Wielu producentów poszło więc po rozum do głowy, wprowadzając do oferty równie uniwersalne urządzenia, ale dedykowane przede wszystkim do muzyki. Kino jest w nich opcją, a nie na odwrót? Za 2.995 zł to cwane posunięcie.
Na ucho mogę jeszcze dodać, że Denon szykuje podobno jakieś zmiany designerskie – generalnie nadal dominować będzie szarość, ale pojawić się mają liczniejsze kolorowe akcenty – pożyjemy, zobaczymy.
Słuchawki
Za kontuarem roztaczała się strefa chillout, czyli dwa stanowiska słuchawkowe pod skrzydłami międzynarodowej
(od jakiegoś czasu) sieci Denon Store (kliknij żeby zmienić kadr)
Denon PMA-150H (cyfrowy wzmacniacz stereofoniczny) + DCD-100 (odtwarzacz CD) przygrywał na pasujących designersko do zestawu słuchawkach AH-D5200, z 50mm przetwornikami FreeEdge (kliknij żeby zmienić kadr)

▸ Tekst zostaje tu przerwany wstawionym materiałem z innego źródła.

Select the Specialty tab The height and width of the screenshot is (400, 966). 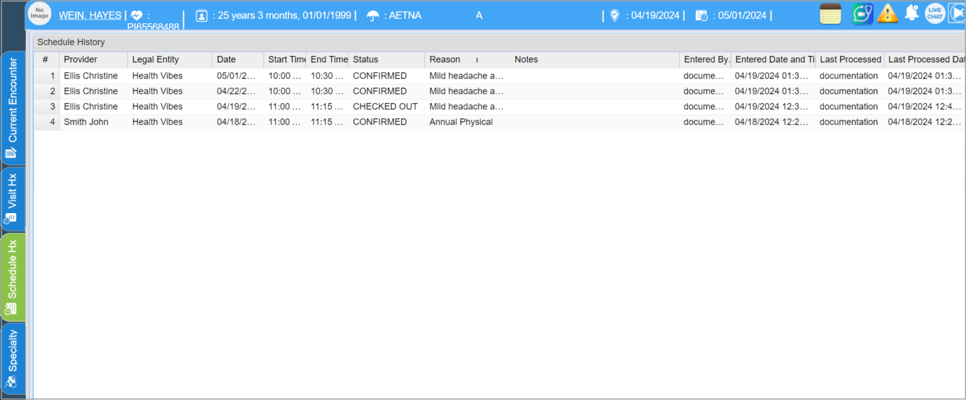pos(13,357)
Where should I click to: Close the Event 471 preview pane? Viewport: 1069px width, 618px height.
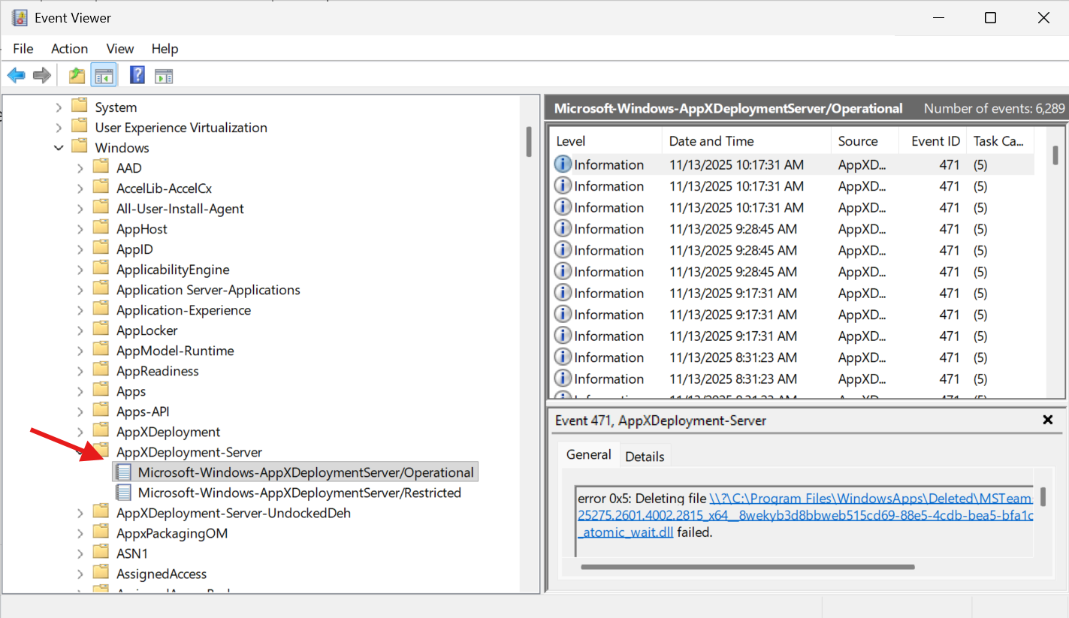(x=1047, y=420)
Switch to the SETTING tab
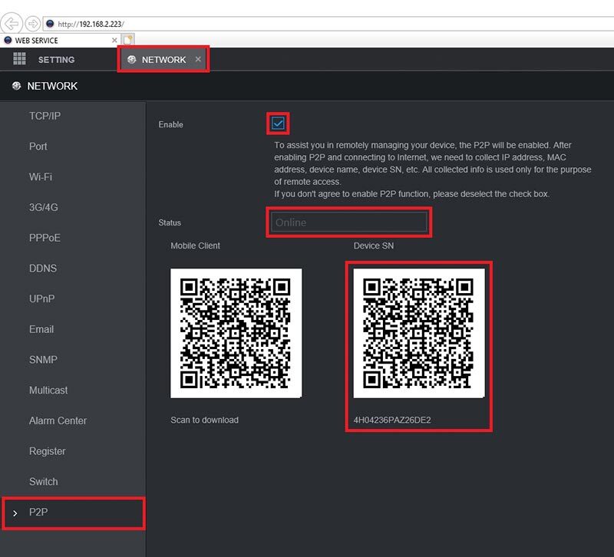Screen dimensions: 614x557 [x=58, y=59]
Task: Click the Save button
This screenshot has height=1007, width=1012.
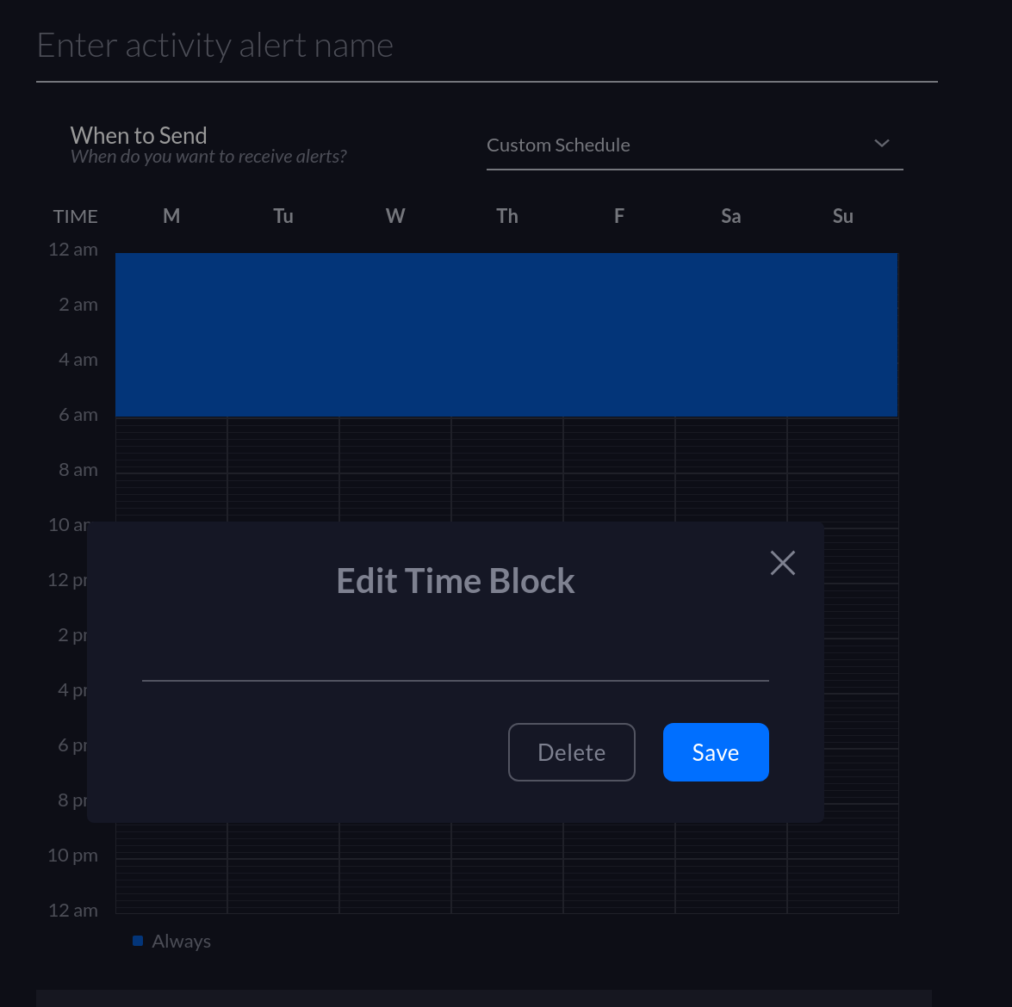Action: tap(715, 752)
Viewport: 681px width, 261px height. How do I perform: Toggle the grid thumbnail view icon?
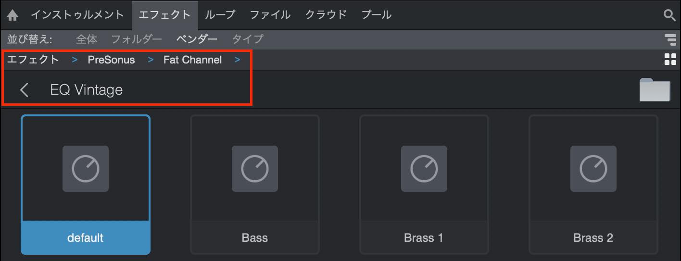click(x=670, y=60)
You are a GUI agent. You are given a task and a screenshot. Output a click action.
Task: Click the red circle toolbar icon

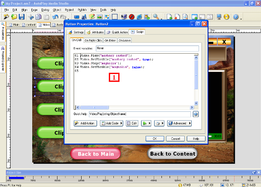[132, 17]
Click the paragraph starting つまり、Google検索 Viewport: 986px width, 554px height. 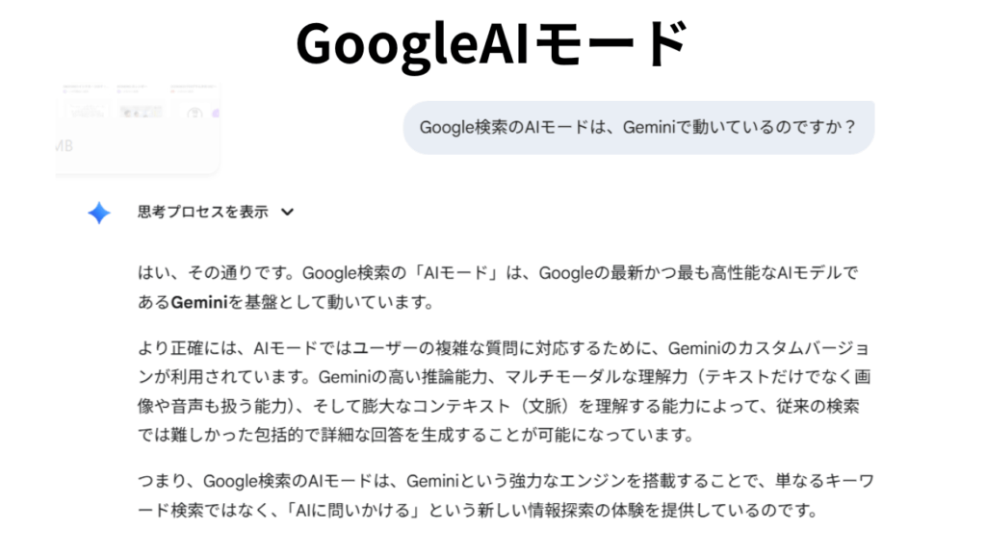[x=506, y=495]
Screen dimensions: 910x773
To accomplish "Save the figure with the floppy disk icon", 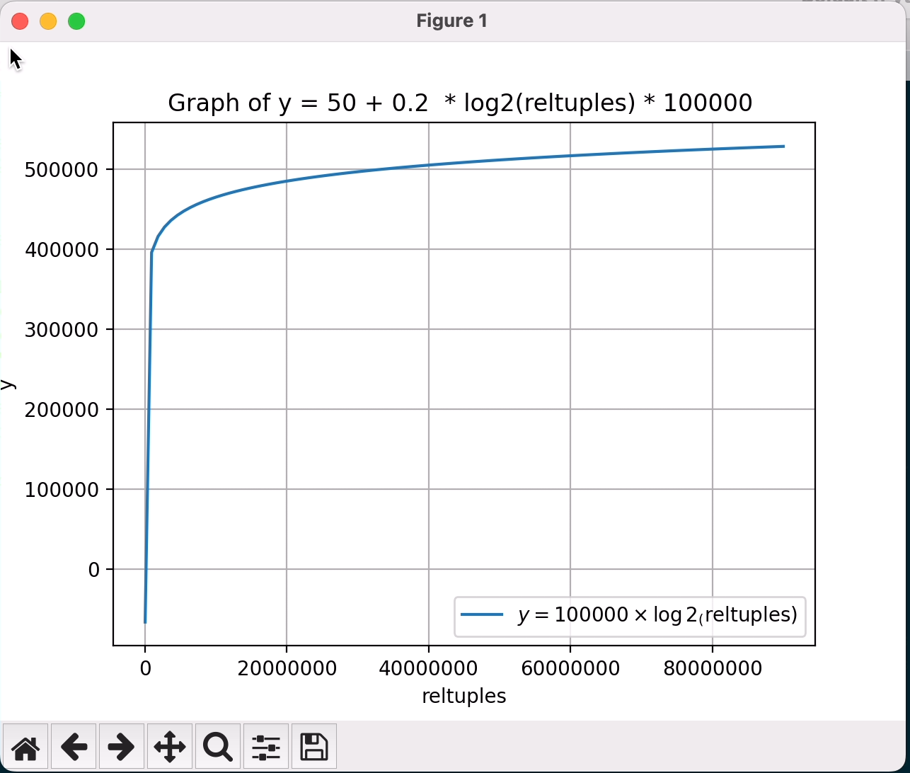I will 313,746.
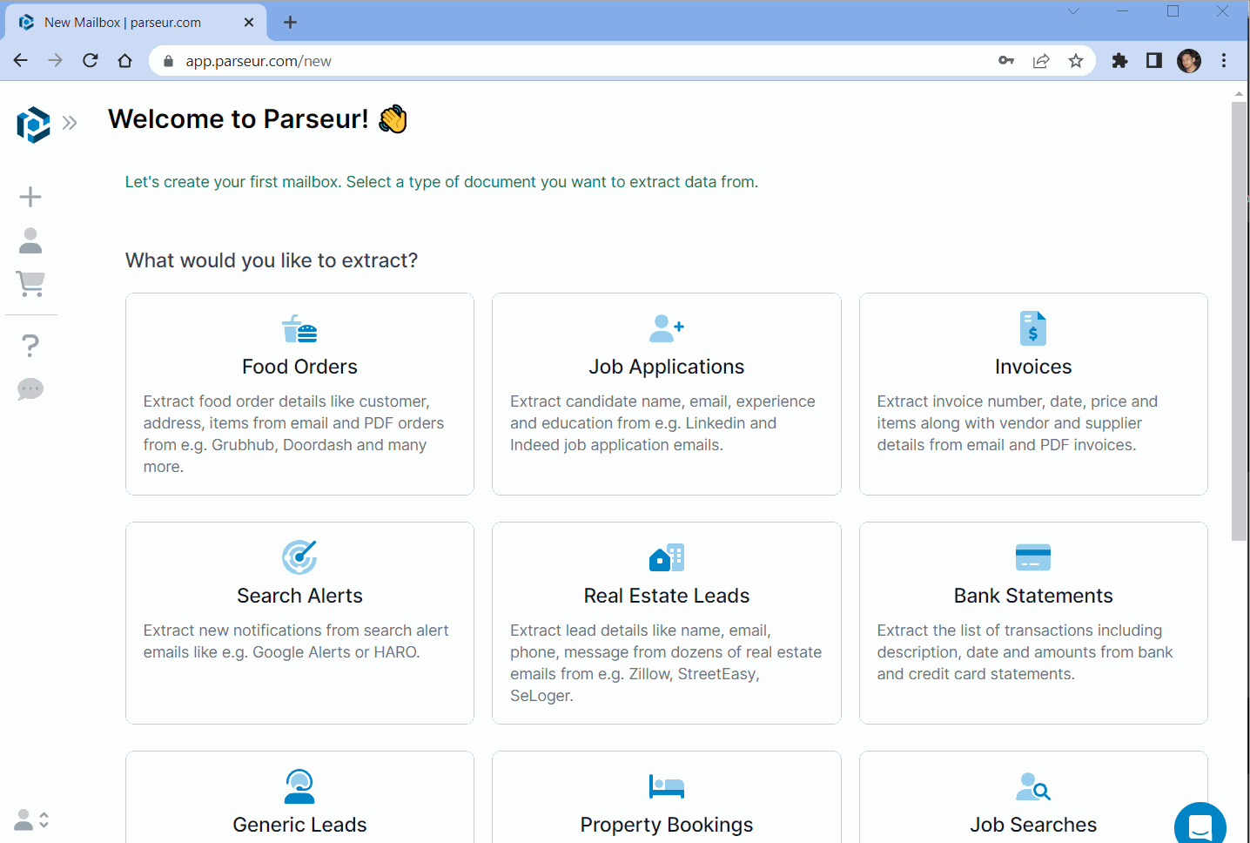Select the New Mailbox browser tab
Screen dimensions: 1250x843
point(122,23)
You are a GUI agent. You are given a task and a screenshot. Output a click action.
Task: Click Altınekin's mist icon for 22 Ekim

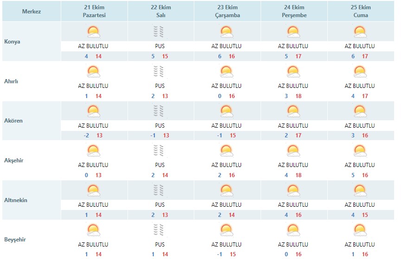click(159, 191)
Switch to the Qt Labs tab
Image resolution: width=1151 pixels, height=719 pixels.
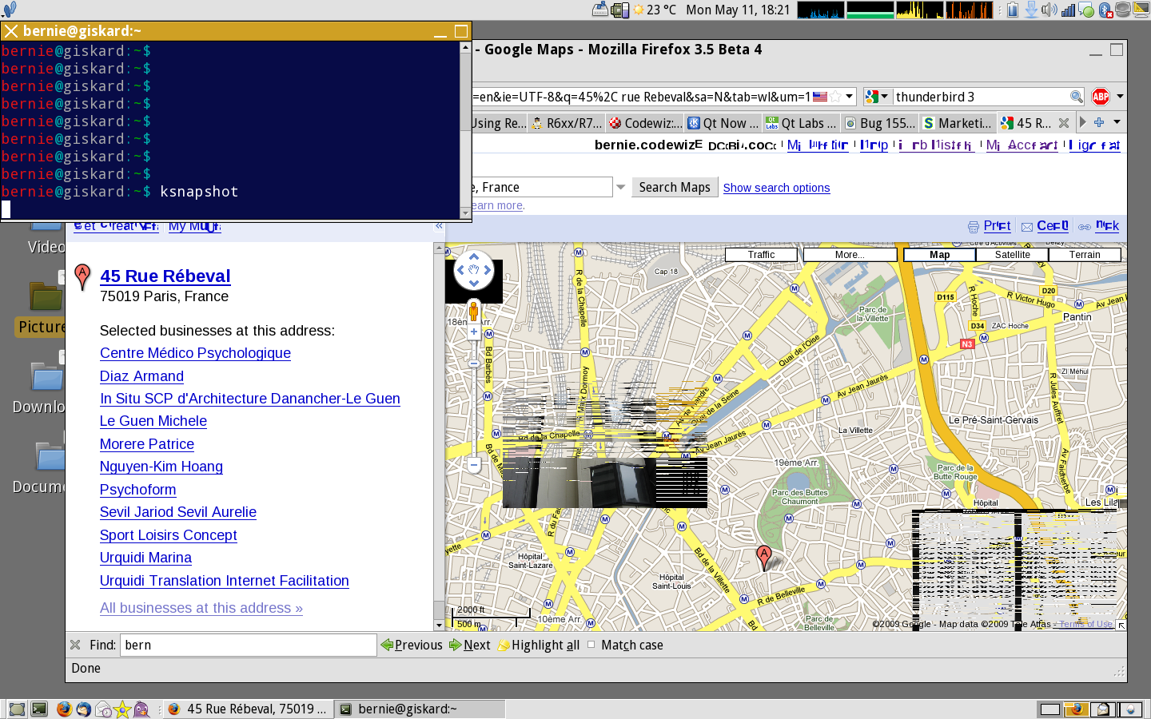click(x=802, y=123)
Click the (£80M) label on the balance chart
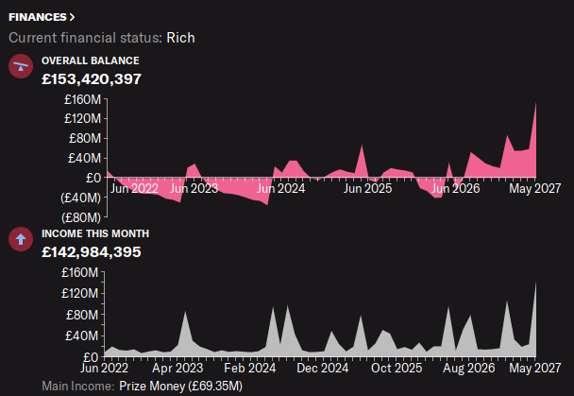This screenshot has height=396, width=574. tap(81, 216)
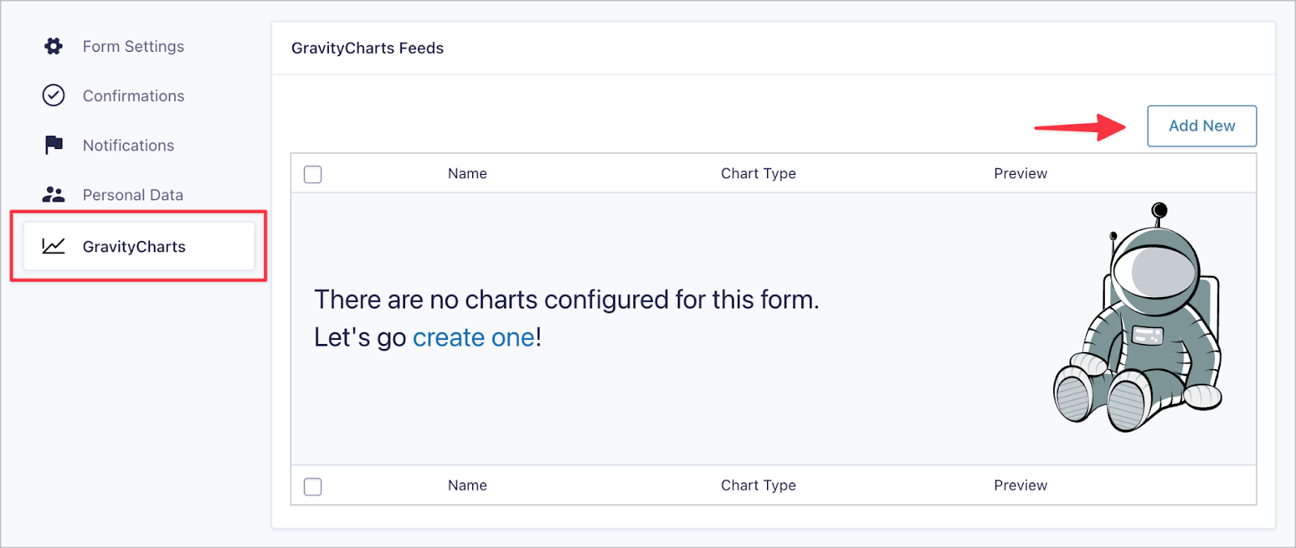This screenshot has width=1296, height=548.
Task: Open the Notifications settings section
Action: click(128, 146)
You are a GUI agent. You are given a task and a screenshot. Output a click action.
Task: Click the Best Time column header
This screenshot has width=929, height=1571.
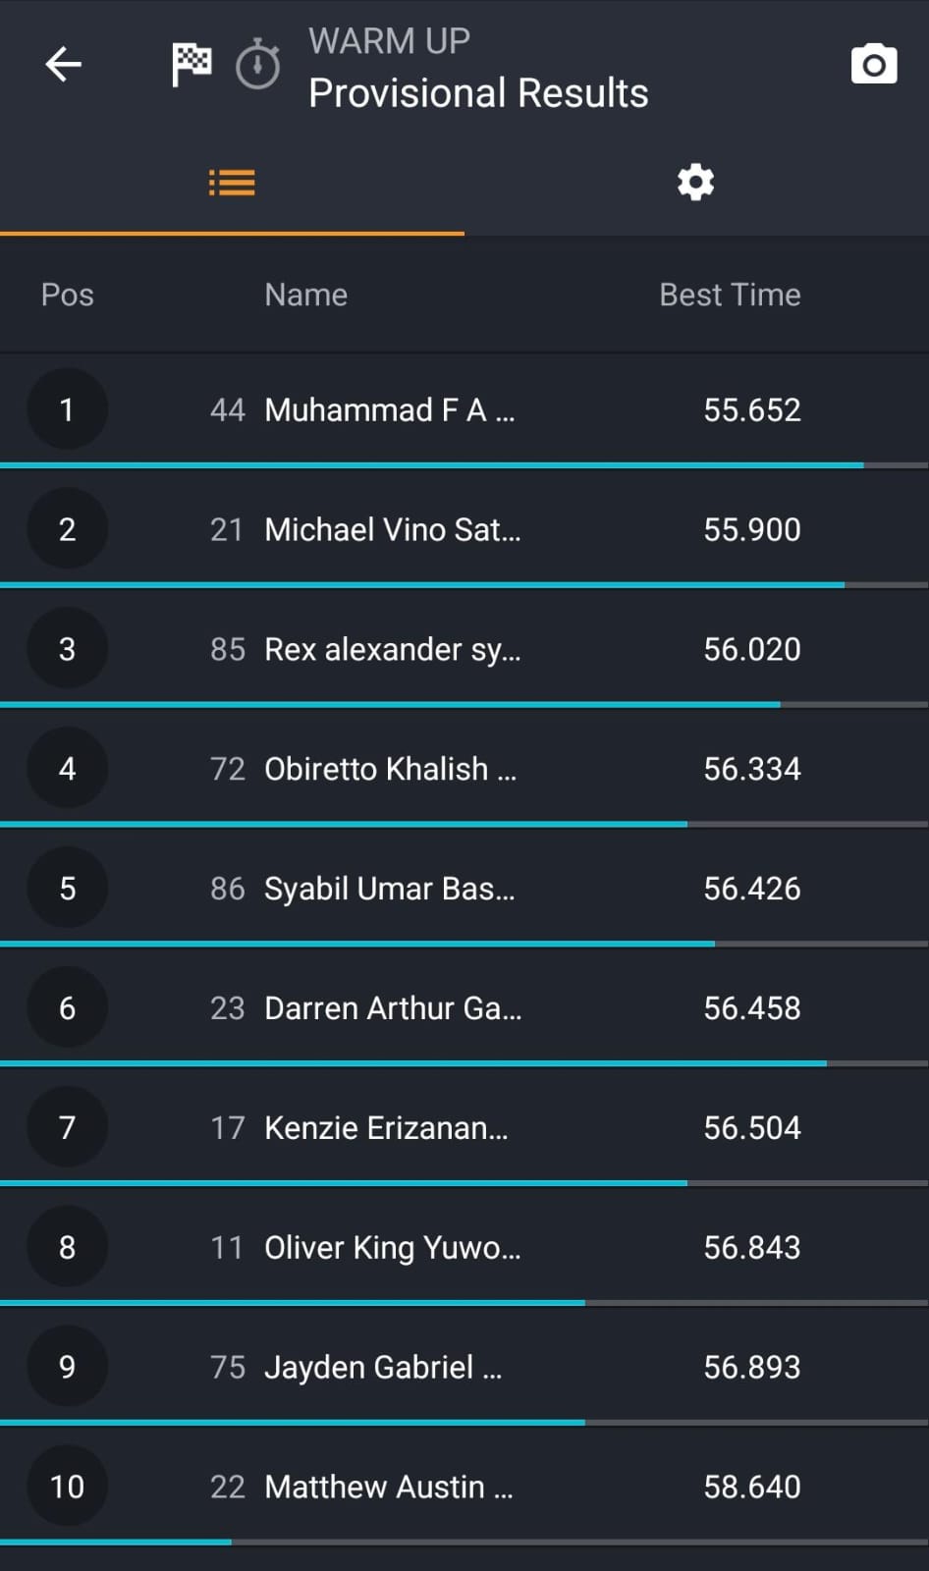tap(730, 295)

Marantz słuchawek "jeszcze nie robi", za to produkuje zaawansowaną elektronikę – HD-AMP1 + HD-CD1 podłączone były do referencyjnych denonowskich słuchawek AH-D7200 (kliknij żeby zmienić kadr)
Wszystkie widoczne na zdjęciach kolorowe: sofy, pufy, krzesła i fotele dostarczyła polska firma meblarska, o jakże niepolskiej nazwie JohnsonStyle, dla której była to premiera na Audio Video Show.